== TEXT SECTION

I will try and post a picture of Max - personally I do not think that he is too thin. At lunch today I gave him only 105 grams and tonight I gave him 100 grams - and the poor dog is starving....so I called the vet and he told me to give him grated carrots....to fill him up. He also said that I will not have to do this for too long maybe 2 weeks to one month???


----------



## BlackGSD (Jan 4, 2005)

It could also be the "type" (bloodlines) of GSD he is that is the reason for the "loose" back legs.


----------



## BlackGSD (Jan 4, 2005)

The fact that the breeder thinks Mera is the "best food in the world" is their OPINION. It is NOT fact. 

Can you feel his ribs EASILY when he is standing up? And does he have a "waist" when viewed from above?


----------



## Koicare (Jul 29, 2007)

Uhm - how do I post a picture?

====
== DATA SUPPLIED

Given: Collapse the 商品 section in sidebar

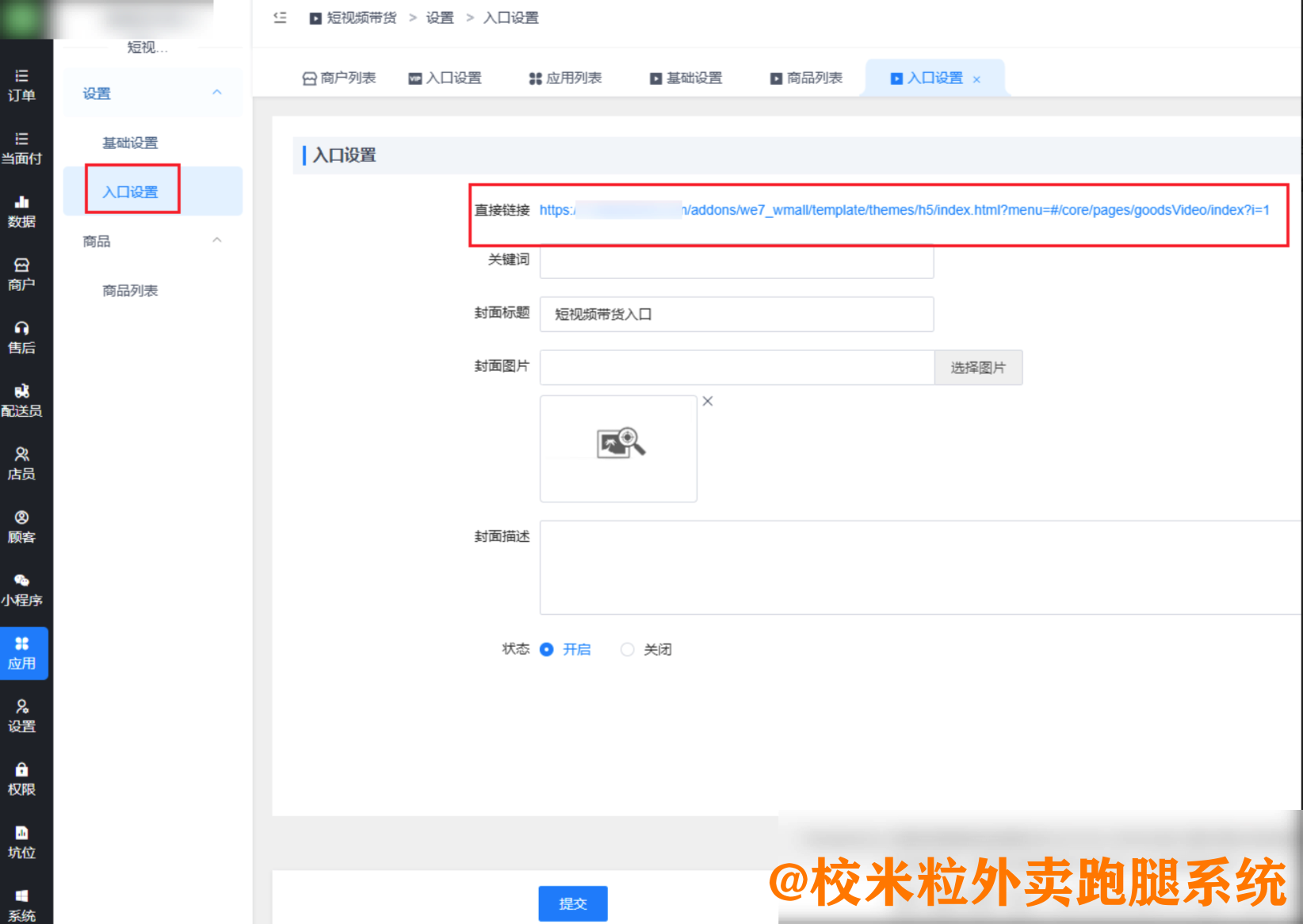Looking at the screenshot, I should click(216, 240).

====
== DATA SUPPLIED

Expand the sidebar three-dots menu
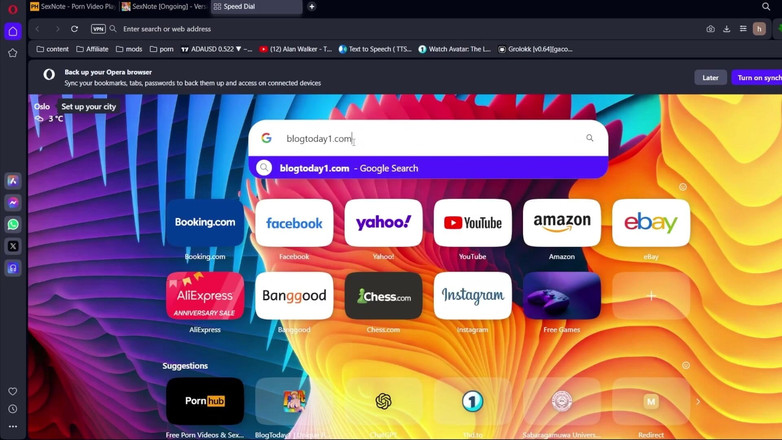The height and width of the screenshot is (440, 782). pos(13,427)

====
== DATA SUPPLIED

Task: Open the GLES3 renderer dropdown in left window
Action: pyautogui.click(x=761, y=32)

====

▶ **STATED GOAL A**
Rewrite the paragraph of the thread on Max's feeding that begins "I will try and post a picture of Max" as a short list, keeping its main facts.
▶ **STATED GOAL B**
For each statement, say whether it agrees with the thread on Max's feeding. Answer yes or no, and quote the words from the thread that decide it.
(i) The vet suggested grated carrots to fill Max up.
(ii) BlackGSD treats the breeder's view of Mera as fact.
(iii) Max was given 105 grams in the evening.
▶ **STATED GOAL C**
Continue the thread on Max's feeding with the post that follows its last one.

▶ **EXERCISE OUTPUT A**
- The writer will try to post a picture of Max and does not think he is too thin.
- Max got 105 grams at lunch and 100 grams in the evening, and he is starving.
- The vet said to give him grated carrots to fill him up.
- The vet said this may last only about 2 weeks to one month.

▶ **EXERCISE OUTPUT B**
(i) Yes: "he told me to give him grated carrots....to fill him up"
(ii) No: "It is NOT fact."
(iii) No: "At lunch today I gave him only 105 grams"

▶ **EXERCISE OUTPUT C**
----------



## BlackGSD (Jan 4, 2005)

Instructions on how to post pics. Click here.


----------



## roxy84 (Jun 23, 2007)

i would love for that breeder to explain why a growing gsd pup should eat more corn than meat.









imo, for the price i think there are better options than royal canin as well. it is definitely a step up from the mera. here are the ingredients for Royal Canin large breed puppy 32. (at least the first ingredient is an animal source in meal form--still, expensive for what i'd consider a middle of the road food.)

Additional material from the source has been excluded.